Whitaker lecture 1996: Microcirculation, biomedical engineering, and artificial blood

The development of artificial blood requires the understanding of how blood behaves at the level of the microcirculation. A number of measuring systems have recently become available that allow analysis of the transport properties of blood and the microvessels in terms of pressure, flow, the dynamics of their diameter changes, and the rate and manner of oxygen delivery, Findings from this technology have led to the development of an analytical framework with which to assess the consequences of altering the physical properties of blood and to verify quantitatively theoretical predictions. Results show that blood viscosity and oxygen-carrying capacity are directly related, and must be jointly modified in a prescribed manner to maintain tissue oxygen delivery.

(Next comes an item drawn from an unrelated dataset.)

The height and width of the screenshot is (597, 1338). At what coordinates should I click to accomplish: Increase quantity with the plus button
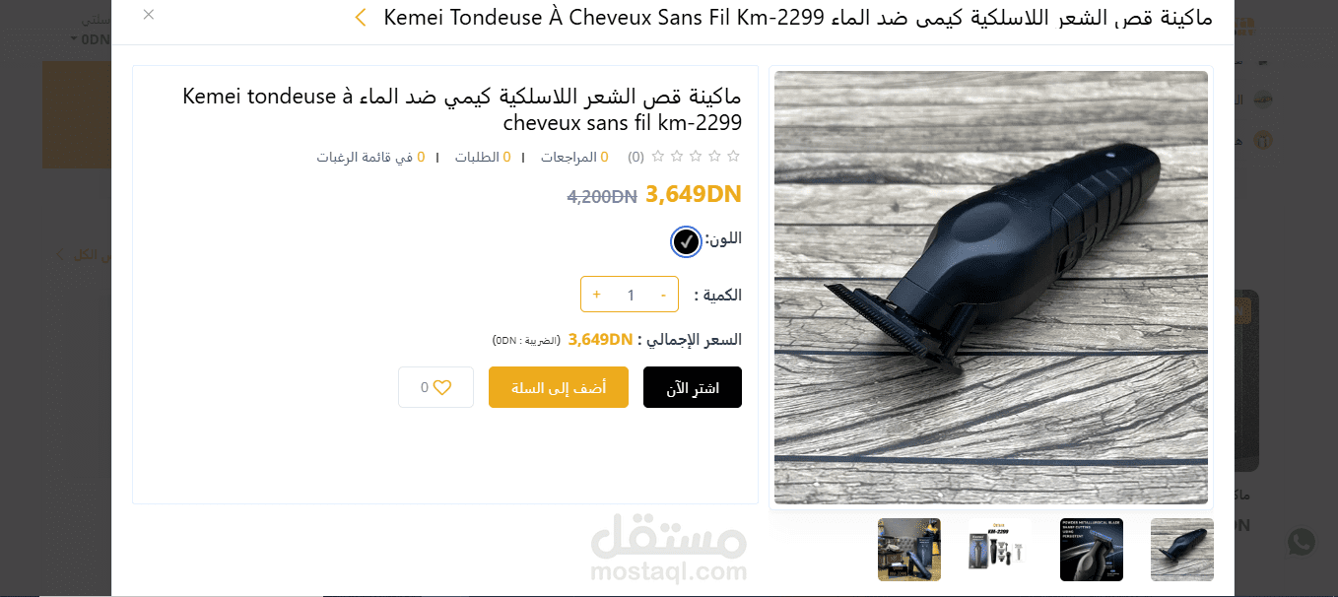pyautogui.click(x=596, y=295)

The use of optical techniques to assess flow and oxygen delivery in experimental animal models show that the consumption of oxygen by the microvessel wall is an important determinant of tissue oxygenation. Furthermore, the viscosity of blood and/or the mixture of blood and an artificial substitute must achieve a viscosity that is close to normal. Low blood viscosity is not necessarily beneficial, unless blood flow velocity rises to maintain the shear stress at the wall needed for the generation of local vasodilators. Manipulating physical properties of currently available modified hemoglobins by mixing them with conventional plasma expanders yield fluids that may provide optimal blood replacements.